UK company Diurnal has received orphan product designation from the European Commission for a novel treatment that uses a drug delivery technology to match the body's circadian rhythms.

Orphan status is granted to products with a limited patient population and is designed to encourage R&D into treatments for rare diseases. It affords 10 years market exclusivity after the grant of a marketing authorisation in Europe. Other benefits include protocol assistance, access to the centralised procedure for the application for marketing authorisation and fee reductions.

The designation is for a modified release hydrocortisone tablet for the treatment of congenital adrenal hyperplasia, a genetic defect of the adrenal glands. The product is being developed by Phoqus Pharmaceuticals, a drug delivery company also based in the UK. Phoqus recently licensed a Diurnal patent that relates to delayed and sustained release therapy, and will apply its proprietary Qtrol technology to the new product.

The tablet formulation developed by Phoqus will allow for the controlled and sustained release of hydrocortisone, a steroid normally released from the adrenal gland, in a manner that mimics the normal physiological circadian rhythm. This marked rhythm, with high levels in the morning and low levels at night, is lost in patients with adrenal insufficiency.

The Qtrol tablet system is made up of a matrix containing the drug that is surrounded on three sides by an insoluble coating, which only allows the drug to be released from one surface. Phoqus says the system can be adapted to provide a range of release profiles, including zero order, increasing release and pulsatile, and the tablets are easy and inexpensive to manufacture.

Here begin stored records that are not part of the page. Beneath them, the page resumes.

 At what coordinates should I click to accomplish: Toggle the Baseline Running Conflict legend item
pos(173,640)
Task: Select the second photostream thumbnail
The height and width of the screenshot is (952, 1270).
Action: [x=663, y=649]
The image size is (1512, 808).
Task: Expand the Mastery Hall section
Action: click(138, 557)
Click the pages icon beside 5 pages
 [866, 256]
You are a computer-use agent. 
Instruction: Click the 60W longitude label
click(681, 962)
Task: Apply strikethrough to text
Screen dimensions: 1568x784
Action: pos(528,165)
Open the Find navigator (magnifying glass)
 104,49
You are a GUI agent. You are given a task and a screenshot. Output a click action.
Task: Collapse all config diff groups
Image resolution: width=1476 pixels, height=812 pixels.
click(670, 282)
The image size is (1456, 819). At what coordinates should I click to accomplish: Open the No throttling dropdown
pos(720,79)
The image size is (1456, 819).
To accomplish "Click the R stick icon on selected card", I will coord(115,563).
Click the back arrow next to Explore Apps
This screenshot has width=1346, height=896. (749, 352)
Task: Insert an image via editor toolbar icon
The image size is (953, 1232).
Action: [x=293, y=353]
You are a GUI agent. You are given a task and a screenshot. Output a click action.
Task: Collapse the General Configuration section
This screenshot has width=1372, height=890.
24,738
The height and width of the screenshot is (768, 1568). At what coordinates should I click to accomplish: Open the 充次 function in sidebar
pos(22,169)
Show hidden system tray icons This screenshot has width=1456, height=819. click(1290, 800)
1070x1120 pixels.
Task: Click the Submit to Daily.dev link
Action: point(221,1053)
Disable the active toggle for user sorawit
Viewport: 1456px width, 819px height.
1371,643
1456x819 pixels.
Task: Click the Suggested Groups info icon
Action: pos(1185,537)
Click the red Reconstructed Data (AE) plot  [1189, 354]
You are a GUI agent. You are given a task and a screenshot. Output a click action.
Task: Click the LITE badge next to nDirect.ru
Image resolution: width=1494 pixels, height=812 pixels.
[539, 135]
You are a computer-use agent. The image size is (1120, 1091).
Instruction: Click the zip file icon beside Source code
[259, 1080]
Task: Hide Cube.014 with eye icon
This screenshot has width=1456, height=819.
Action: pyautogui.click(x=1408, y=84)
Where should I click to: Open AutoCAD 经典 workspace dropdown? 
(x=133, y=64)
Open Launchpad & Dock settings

Diurnal's management believes that the global market for this product could be worth as much as £100 million (€144m). The product is expected to enter human studies in the fourth quarter of this year.

The company said that the product could offer a potential much needed improvement in steroid treatment for patients with congenital adrenal hyperplasia. Current therapies, such as Pfizer's Cortef (hydrocortisone) and Bristol-Myers Squibb's Florinef (fludrocortisone acetate), cannot adequately control the condition, according to the company, which suggests that the new product will provide a more efficacious therapy with improved compliance from patients.

Congenital adrenal hyperplasia was once considered a rare inherited disorder with severe manifestations. Mild congenital adrenal hyperplasia, however, is common, affecting one in 100 to 1,000 persons and frequently eluding diagnosis. Symptoms can include shortened stature, early puberty, severe acne, and virilisation and infertility in females.

Diurnal said it also intends to explore additional opportunities in areas in which steroid levels may be implicated in other diseases such as inflammatory conditions.

Andy Jones, CEO of Phoqus, said: "This is an exciting opportunity to apply Phoqus' innovative Qtrol controlled release technology to develop a product that will benefit patients through simplified dosing regimens and reduced side effects."